§ **Problems**:
• A. List every type of call that the NYC 311 article names as among the most common.
• B. Write the next part of the NYC 311 article, starting after its final paragraph.

§ **Passage shown**:
On the Job at NYC 311

By Jessica Cruz Mateo

What do you do when someone drops a toilet on the sidewalk near your apartment? Call 3-1-1, of course. Begun in 2003, NYC 311 provides information to residents about 300 agencies involved in a range of health and human services. The most common calls are for noise, parking tickets, garbage or recycling collection, heat, bus/subway information, landlord maintenance, police service area and plan examiner appointments.

The NYC 311 hotline is available 24 hours, seven days a week. The city non-emergency hotline has received more than 158 million total calls since 2003 and it is available in 180 languages, online and via text. This year commemorates 10 years of NYC 311. Text access was launched two years ago.

Diana De Los Santos, who is a resident of the Bronx, called 311 about five years ago when power lines across the street from her house fell. The fire department came right away to fix them.

“I was looking outside of my window randomly and I saw a group of people in a truck dumped things in front of the school,” says De Los Santos. “It was a high school and they dumped a toilet, they dumped trash bags. I decided to call 311 because that is obviously illegal. People don’t care about the low income areas. I did not want to ruin my neighborhood even more than already it was.”

One of the challenges facing the program is educating New Yorkers about the difference between 311 and 911, says Lyann Arias, who is a caller representative of NYC311. “My first call experience in 311 was extremely nerve-wracking,” she says. “I had heard a story from a previous worker where they received a 911 call on their first call. I was extremely nervous that the same thing was going to happen to me. The first time I received a call, thank God it was not a 911 call.”

Lehman student Jeffrey Justice, who is a former call representative of NYC 311, said at times the calls were offbeat. “Some guy said ‘They are trying to get me.’ I don’t know who they were but he just said ‘They are trying to get me.’ What I did was transfer him to 911.”

New Yorkers call NYC311 most frequently to ask about the garbage pickup schedule and parking tickets.

“A lot of people call because they received tickets and they did not know they have them three months later,” says Arias. “They have a whole bunch of penalties. They are calling to either complain, or yell at you over the phone. You have to just stay calm and give them the information they need to pay that ticket.”

§ **Extracted data**:
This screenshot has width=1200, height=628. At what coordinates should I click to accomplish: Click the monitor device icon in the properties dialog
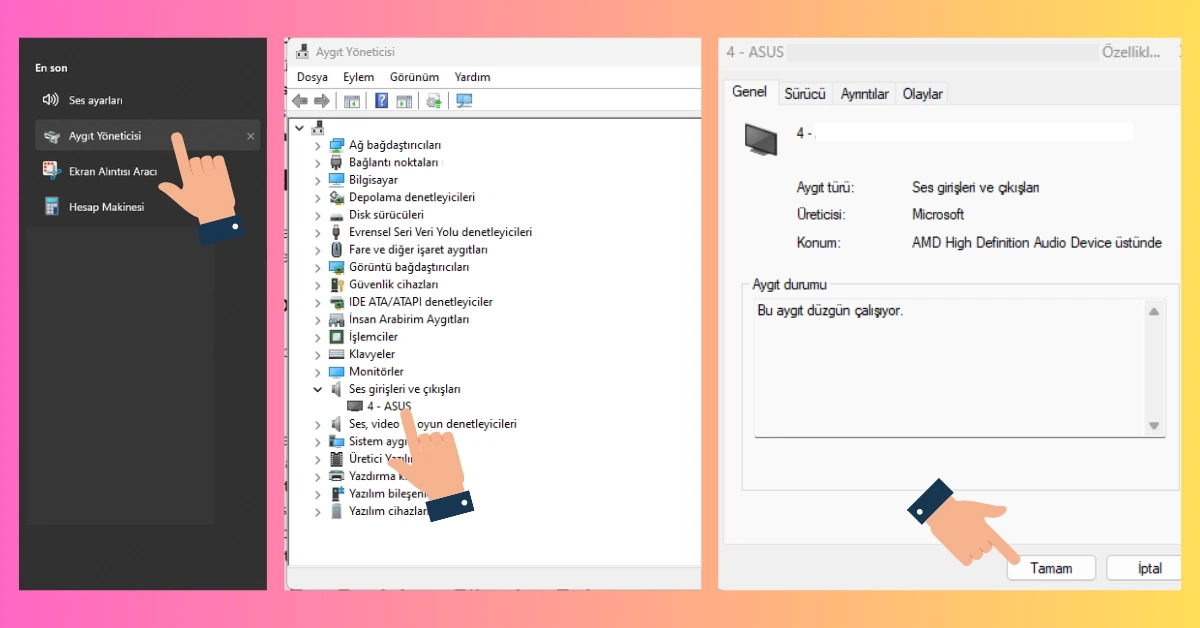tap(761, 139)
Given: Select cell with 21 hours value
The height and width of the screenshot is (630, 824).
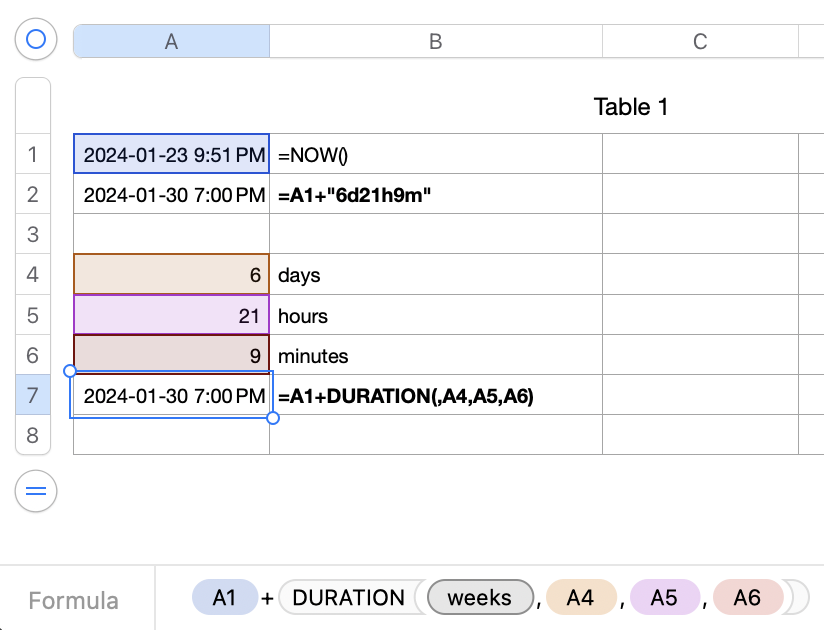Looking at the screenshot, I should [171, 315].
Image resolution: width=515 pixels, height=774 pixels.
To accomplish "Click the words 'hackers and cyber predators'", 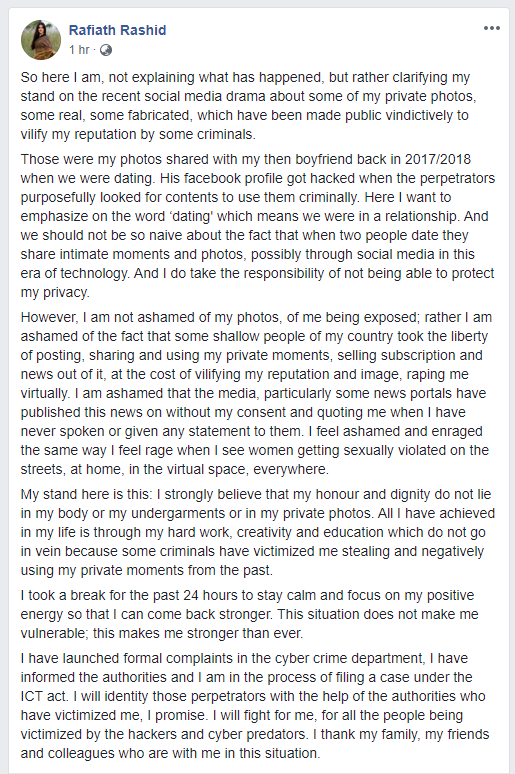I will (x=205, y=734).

§ **Outputs by task**:
• A.
- Noise
- Parking tickets
- Garbage or recycling collection
- Heat
- Bus/subway information
- Landlord maintenance
- Police service area
- Plan examiner appointments

• B.
NYC 311 call representatives have a month-long 40-hour-a-week training. The trainees are taught how to handle calls and how to find information that callers might need. “You have to know about the system,” says Arias. “You also learn a lot about different government agencies and what they do for constituents.”

NYC 311 offers coaching sessions where caller representatives sit with their supervisors and go through the opportunities that they have during taking calls.

“Something that I had a really big issue with at first when taking a call would be my tone,” says Arias. “I would pick up the phone and sound extremely bored. It didn’t sound like I wanted to hold the caller. It was something that I had to fix over time. Another thing that I had to fix was dead air, the awkward silence between the caller and myself. I had to just minimize that time by using filers, while I was looking for the information.”

There have been instances in the center where staff receive calls from somebody that they know. “We are supposed to actually completely ignore the fact that we know you,” says Arias. “We are suppose to keep acting professionally and handle the call like any regular call.”

On rare occasions, a New Yorker calls up with a surprising comment, like the caller who simply wanted to say good work. “It was a little weird,” says Arias. “They called to say ‘Hey you guys are doing a great job’ and ‘The mayor is awesome.'”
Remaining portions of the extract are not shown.